Local authority public health interventions funded by the grant provide excellent value for money. Research shows that each additional year of good health achieved in the population by public health interventions costs £3,800, measured using Quality Adjusted Life Years (QALYs). This is three to four times lower than the cost resulting from NHS interventions of £13,500 (per additional year of good health).

A review by the University of Cambridge, commissioned by the Health Foundation, has found a considerable evidence base demonstrating the effectiveness and cost effectiveness of public health and preventative interventions. Not all public health interventions are equally effective or cost effective, and their impact on health inequalities can differ. Public health teams need to determine the combinations of services to commission and deliver to best improve health and reduce inequalities in their local areas.

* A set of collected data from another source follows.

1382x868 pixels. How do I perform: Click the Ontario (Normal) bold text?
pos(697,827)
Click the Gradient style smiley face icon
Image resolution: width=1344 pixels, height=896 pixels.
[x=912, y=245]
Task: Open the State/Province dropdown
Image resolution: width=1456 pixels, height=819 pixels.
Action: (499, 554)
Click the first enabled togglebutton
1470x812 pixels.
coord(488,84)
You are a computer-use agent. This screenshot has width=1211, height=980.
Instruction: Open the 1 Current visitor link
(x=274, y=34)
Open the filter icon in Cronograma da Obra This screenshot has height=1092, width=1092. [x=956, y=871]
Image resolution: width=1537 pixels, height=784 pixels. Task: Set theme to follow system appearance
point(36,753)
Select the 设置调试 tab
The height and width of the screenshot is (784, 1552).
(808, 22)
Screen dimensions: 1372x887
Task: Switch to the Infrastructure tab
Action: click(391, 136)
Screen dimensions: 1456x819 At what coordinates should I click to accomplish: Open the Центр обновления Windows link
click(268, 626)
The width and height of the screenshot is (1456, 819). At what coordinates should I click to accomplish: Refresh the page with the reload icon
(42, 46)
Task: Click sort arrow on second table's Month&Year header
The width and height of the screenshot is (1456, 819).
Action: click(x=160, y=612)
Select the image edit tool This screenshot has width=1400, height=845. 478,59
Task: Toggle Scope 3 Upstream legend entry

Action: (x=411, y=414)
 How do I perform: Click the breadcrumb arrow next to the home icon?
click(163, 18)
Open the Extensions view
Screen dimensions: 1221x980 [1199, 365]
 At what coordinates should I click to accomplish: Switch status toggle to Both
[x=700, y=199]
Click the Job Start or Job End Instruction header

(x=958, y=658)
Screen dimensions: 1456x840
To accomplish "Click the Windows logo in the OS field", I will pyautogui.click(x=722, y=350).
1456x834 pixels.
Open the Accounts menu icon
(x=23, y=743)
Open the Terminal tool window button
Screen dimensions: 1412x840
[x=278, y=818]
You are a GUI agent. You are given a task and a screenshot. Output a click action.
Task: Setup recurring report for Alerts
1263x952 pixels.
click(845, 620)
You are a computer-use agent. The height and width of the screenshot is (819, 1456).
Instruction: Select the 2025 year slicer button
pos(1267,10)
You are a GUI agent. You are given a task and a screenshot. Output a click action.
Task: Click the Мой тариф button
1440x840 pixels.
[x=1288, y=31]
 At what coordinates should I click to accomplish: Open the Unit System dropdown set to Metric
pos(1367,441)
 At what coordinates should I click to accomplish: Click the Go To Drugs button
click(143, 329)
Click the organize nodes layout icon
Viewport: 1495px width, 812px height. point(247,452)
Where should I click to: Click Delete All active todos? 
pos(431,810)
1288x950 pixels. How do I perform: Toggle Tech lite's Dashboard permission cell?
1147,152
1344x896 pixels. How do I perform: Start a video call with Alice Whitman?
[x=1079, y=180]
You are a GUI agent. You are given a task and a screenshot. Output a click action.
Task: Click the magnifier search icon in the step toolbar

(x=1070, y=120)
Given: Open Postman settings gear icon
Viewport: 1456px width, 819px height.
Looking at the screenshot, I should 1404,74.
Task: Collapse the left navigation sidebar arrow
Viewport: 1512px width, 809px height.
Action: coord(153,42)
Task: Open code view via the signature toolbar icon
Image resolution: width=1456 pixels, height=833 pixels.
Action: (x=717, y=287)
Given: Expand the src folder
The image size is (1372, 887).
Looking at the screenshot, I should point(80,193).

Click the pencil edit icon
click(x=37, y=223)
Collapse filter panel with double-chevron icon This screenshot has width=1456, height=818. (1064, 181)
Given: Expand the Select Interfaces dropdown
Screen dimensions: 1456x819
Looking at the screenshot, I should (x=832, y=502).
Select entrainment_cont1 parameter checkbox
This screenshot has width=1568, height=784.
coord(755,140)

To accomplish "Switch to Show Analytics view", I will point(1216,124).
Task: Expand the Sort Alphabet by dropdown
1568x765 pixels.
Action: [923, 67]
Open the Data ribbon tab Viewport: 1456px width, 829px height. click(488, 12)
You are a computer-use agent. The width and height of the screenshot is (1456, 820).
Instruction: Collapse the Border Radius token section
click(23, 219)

Which local areas have seen the biggest reduction in the grant?

Poor health is strongly associated with living in socioeconomic deprivation. There is a 20-year gap in the number of years a girl born in the most deprived 10% of areas can expect to live in good health, compared with a girl born in the least deprived 10% of local areas. These underlying health inequalities contributed to the COVID-19 mortality rate for those younger than 65 years being nearly four times higher in the most deprived areas than for those in the least deprived. 

However, cuts to the grant have been greater in more deprived areas. Figure 4 compares the real-terms per person cut in public health grant allocations (accounting for additional drug and alcohol treatment and stop smoking services funding) between 2015/16 and 2024/25 to the deprivation score in each local authority. It shows that per person reductions in the public health grant tend to be largest in more deprived areas. In Blackpool, ranked as the most deprived upper tier local authority in England, the per person cut to the grant has been one of the largest – at £27 per person.

Figure 4

Conclusion

Investment in prevention represents excellent value for money compared with health care spend. Yet recent announcements have continued the trend of disinvesting in the wider funding that helps to maintain and improve people’s health.

It is clear that opportunities to prevent the early deterioration of health are being missed, while the need for such interventions is increasing. Failure to invest in vital preventive services will mean health worsening further, widening health inequalities, and the costs of dealing with this poor health will be felt across society and the economy. For instance, preventing people falling into poor health in the first place could help to reduce economic inactivity, increasing the number of people in work. 

A coordinated whole-government strategy is required to improve the nation’s health and tackle health inequalities. But, more immediately, the evidence points to increasing public health budgets to boost investment in vital local public health services.